# A beautiful Combo



## skipper123 (Mar 26, 2006)

Hi Ya all, Am new to this. Have used Camper vans a couple of times in Australia, wonderful to explore the outbacks. Latest commercial, stopped in Canada, we have ..... where the hell are you. 
Joined this forum to inject some excitement. Now this is not for people travelling around with trucks and 5th wheel attachements ore converted busses, but for those of you who like compact rigs, high tech and still enjoy all the comforts of camping in a solid enclosure with most of the conveniences found in your home. 
Maybe this rig is more costly then any of the bigger rigs, a bit of an understatement. So you take a BMW 330xi Touring - all wheel drive - with a towing capacity of about 3,500 lbs. This one goes 250 kmh flat out - not allowed in North America, but plenty of room to take a good trailer. 250 hp and 0 - 100 in 7 seconds. BMW puts in a lot of sophisticated technology to keep the trailer in line. Even the hitch is excellnt engineering. It folds under the car when not in use.
Now you pare it with a trailer made by ESCAPE Industries (not much known on the internet)in Chilliwack, BC, Canada (base price about 20,000 CAD plus options). The box is 13' and with the hitch 17' overall. It comes with all the normal standard and optional components, but the company is one outfit that will customize beyond. Go with the 3 burner stove, interior and external shower, microwave convection oven and a very customized TV/DV  entertainment centre. Get a reinforced roof and put a "porta-bote" on top (it motors, rows and sails, weighs only 70 lbs. Folded up its 8 -14' long, depending on your choice, 12" wide and 4" thick (package around 5,000 CAD). 

I am not representing any of the above companies, but like to make people awre of what's available. It took me a lot of research to find these outfits. 

This rig will fit nicely in my driveway. Ready to go.

So far its been Africa and other parts of the world, now its Canada - Vancouver (Chilliwack) to Halifax. 

Come back tome for details.

Cheers Joe


----------

▶ [Required tasks]:
(A) Decide whether each statement below agrees with the forum post. For each one, answer yes or no and quote the words of the forum post that settle it.
(i) The trailer's box is 13 feet long, and it measures 17 feet overall with the hitch.
(ii) The BMW's hitch has to be taken off the car when it is not in use.
(iii) The poster represents the companies named in the forum post.
(B) Reproduce word for word the passage of the forum post from "I am not representing" up to and including "Ready to go.".
(C) Rewrite the paragraph of the forum post that begins "Maybe this rig is more costly" as a short list that keeps its main facts.

▶ [Provided material]:

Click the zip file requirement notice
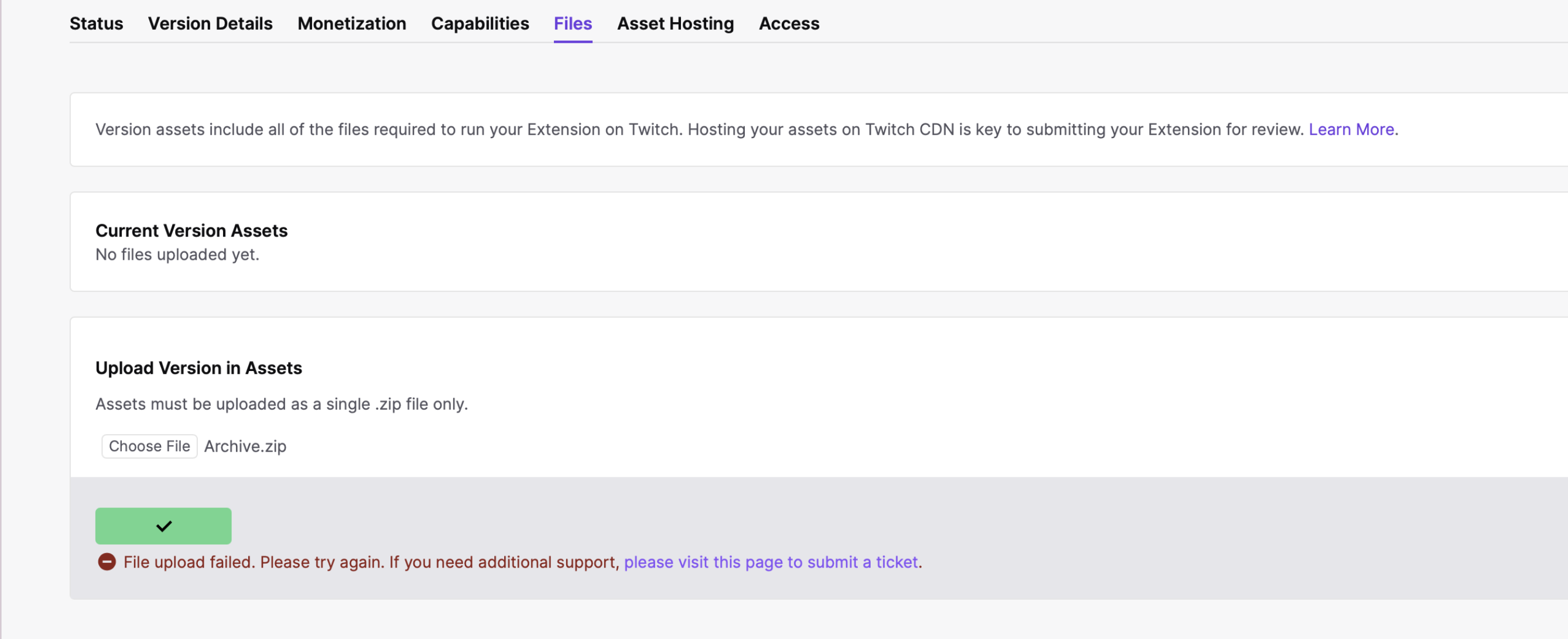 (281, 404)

...

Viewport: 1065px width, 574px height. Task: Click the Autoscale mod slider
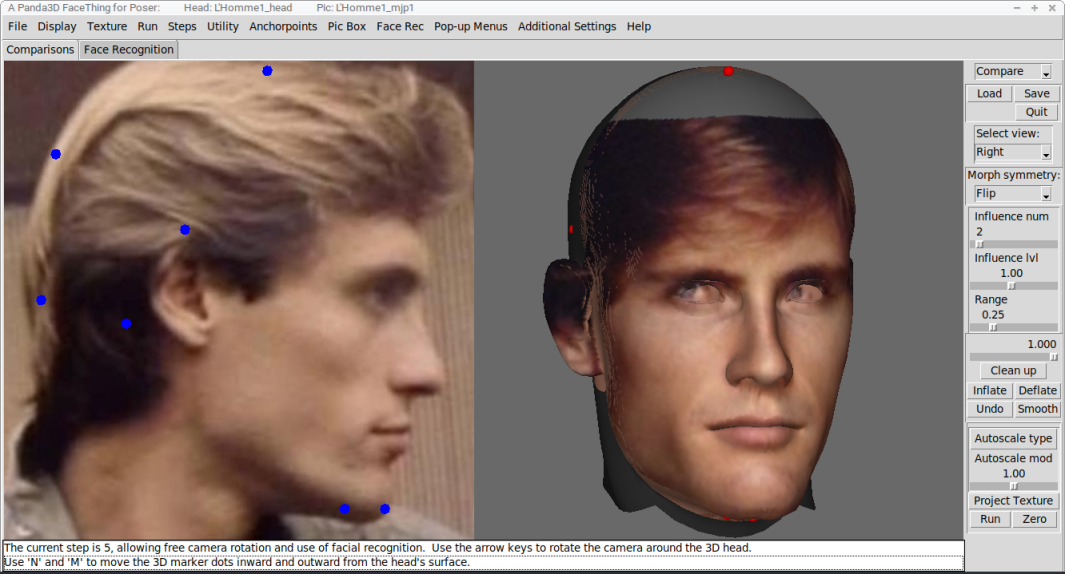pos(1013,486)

▶ [Answers given]:
(A)
(i) Yes: "The box is 13' and with the hitch 17' overall."
(ii) No: "It folds under the car when not in use."
(iii) No: "I am not representing any of the above companies"

(B)
I am not representing any of the above companies, but like to make people awre of what's available. It took me a lot of research to find these outfits. 

This rig will fit nicely in my driveway. Ready to go.

(C)
- The rig may cost more than the bigger rigs.
- The tow vehicle is a BMW 330xi Touring with all-wheel drive and a towing capacity of about 3,500 lbs.
- Its top speed is 250 km/h, which is not allowed in North America.
- It has plenty of room to take a good trailer.
- It has 250 hp and goes from 0 to 100 in 7 seconds.
- BMW uses sophisticated technology to keep the trailer in line.
- The hitch is well engineered and folds under the car when not in use.